[[ Information open ]]

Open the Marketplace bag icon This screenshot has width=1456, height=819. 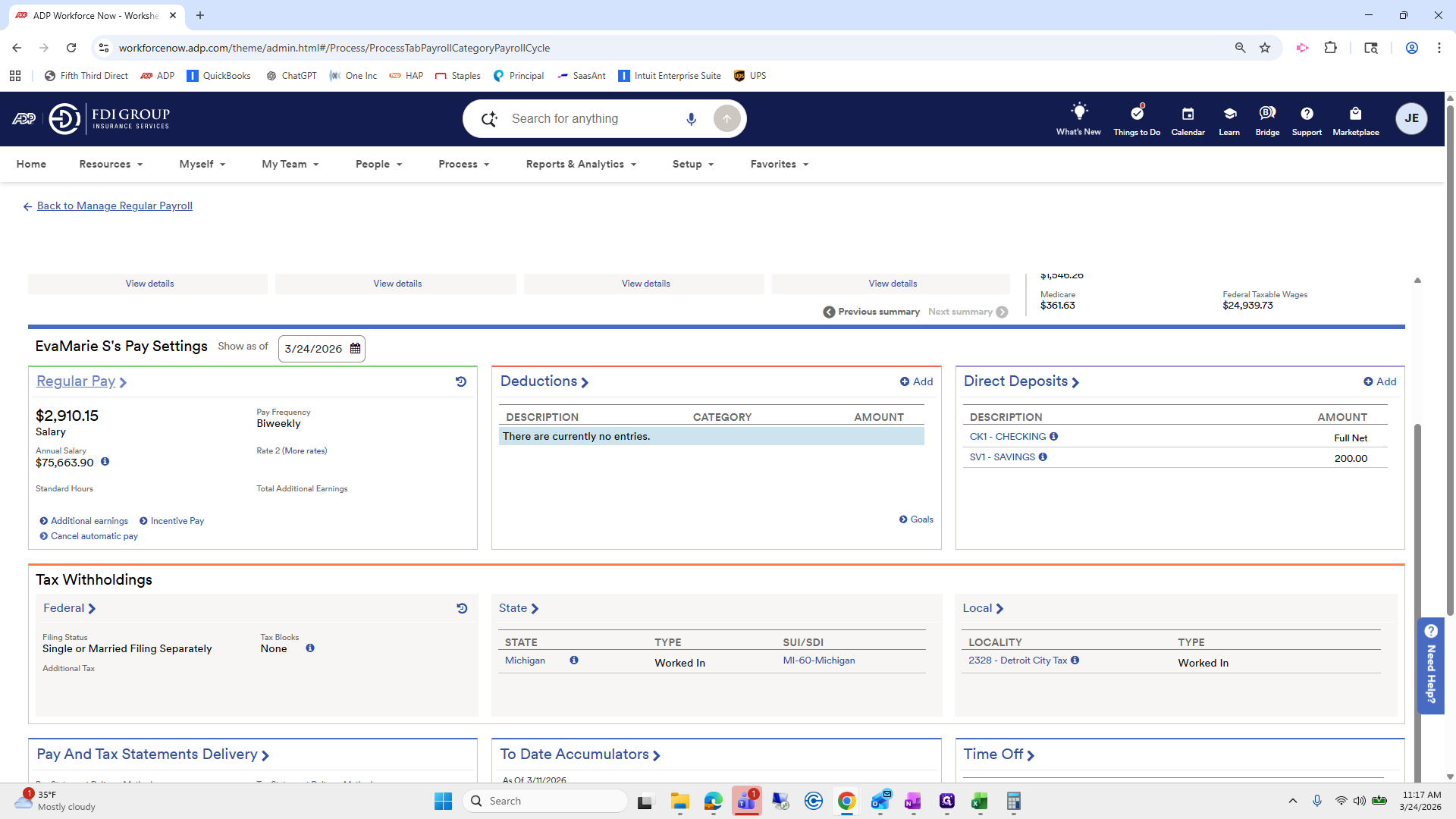click(1355, 114)
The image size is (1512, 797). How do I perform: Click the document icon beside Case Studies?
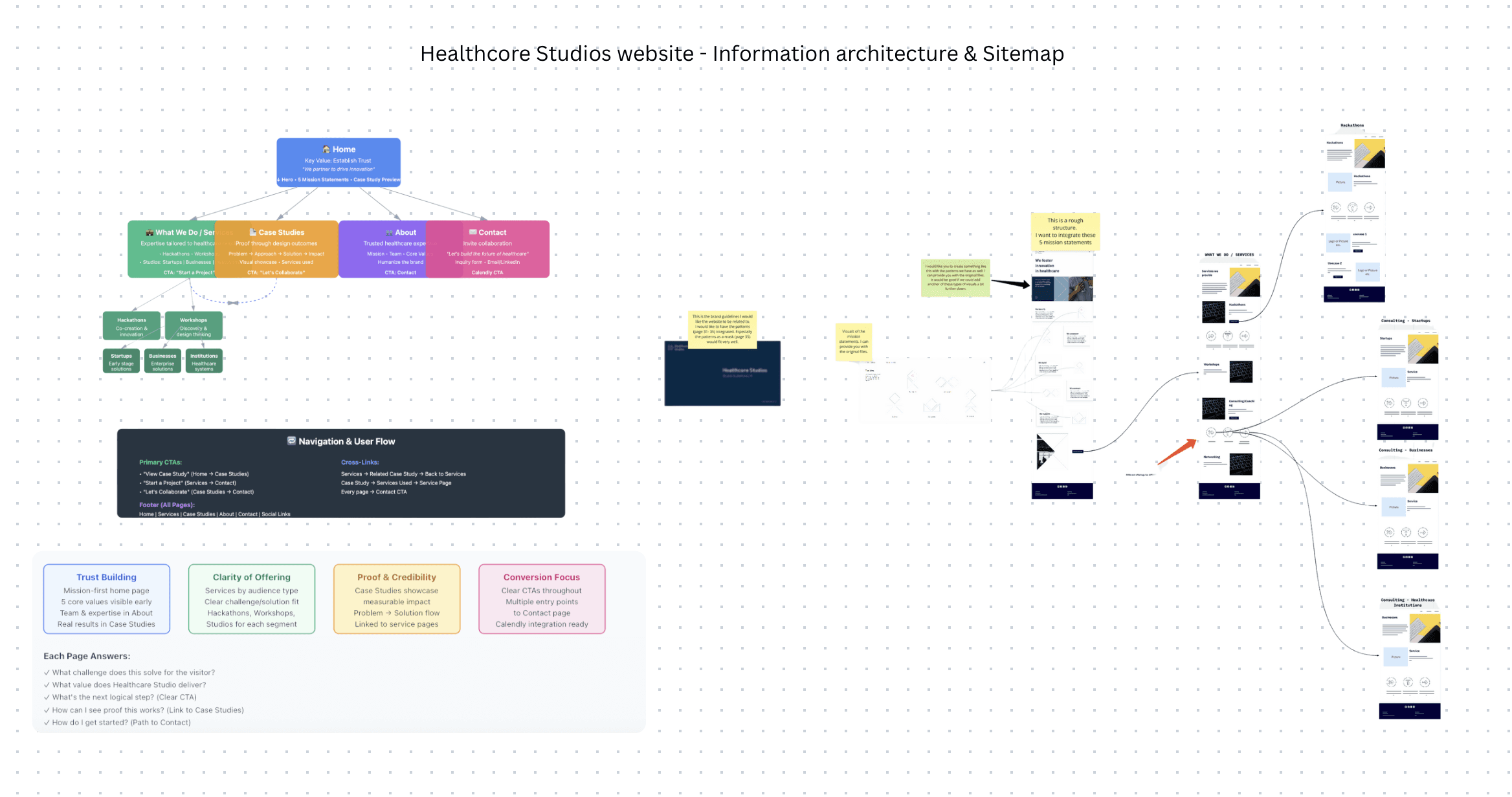coord(253,232)
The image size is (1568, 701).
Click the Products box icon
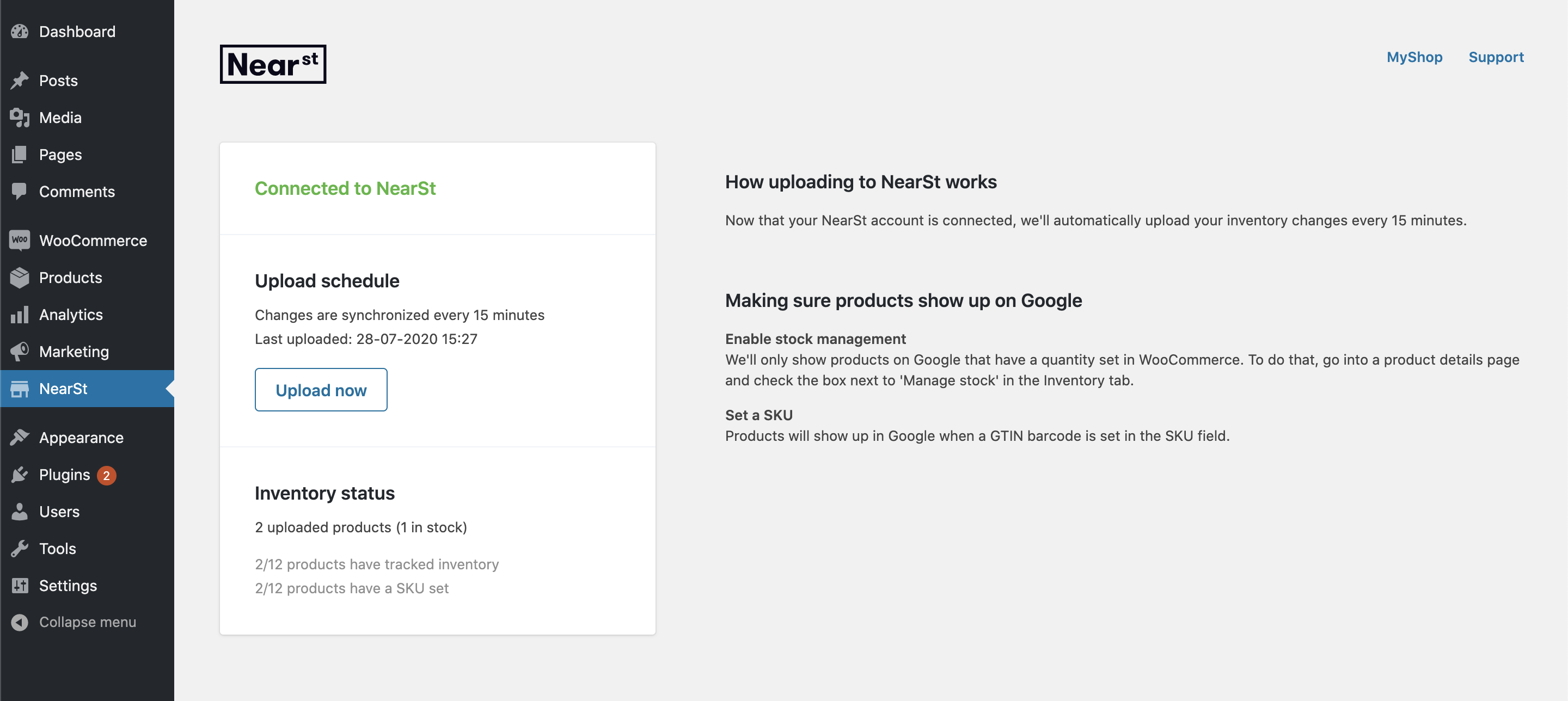[20, 278]
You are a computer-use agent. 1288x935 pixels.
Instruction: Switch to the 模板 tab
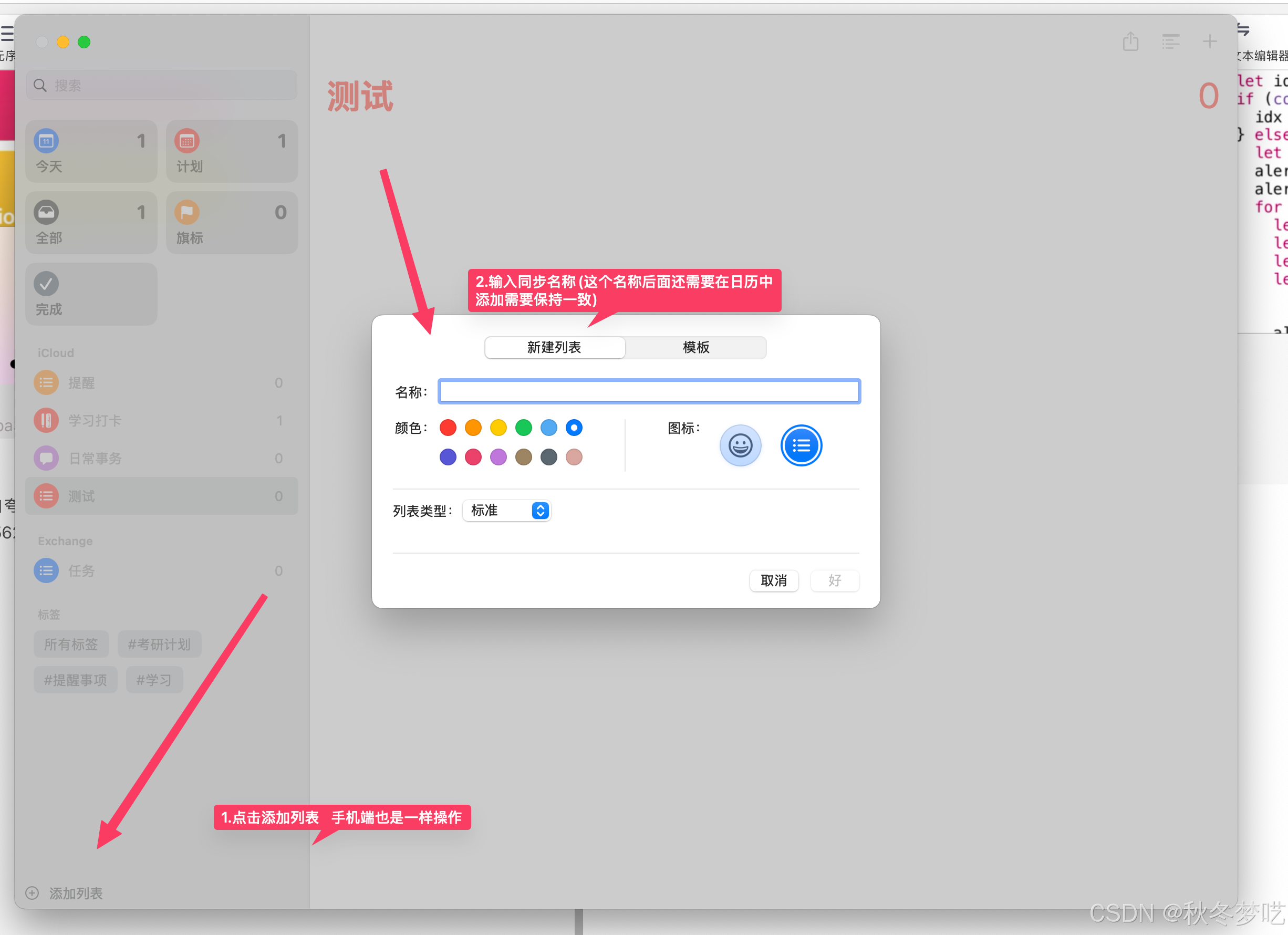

[[ Information closed ]]

• **Work item**: Exclude all pictures and return precisely the lines from the one containing "You are a computer-use" through the closing line of the data.

• **Written response**:
You are a computer-use agent. 1288x935 pixels.
Instruction: Switch to the 模板 tab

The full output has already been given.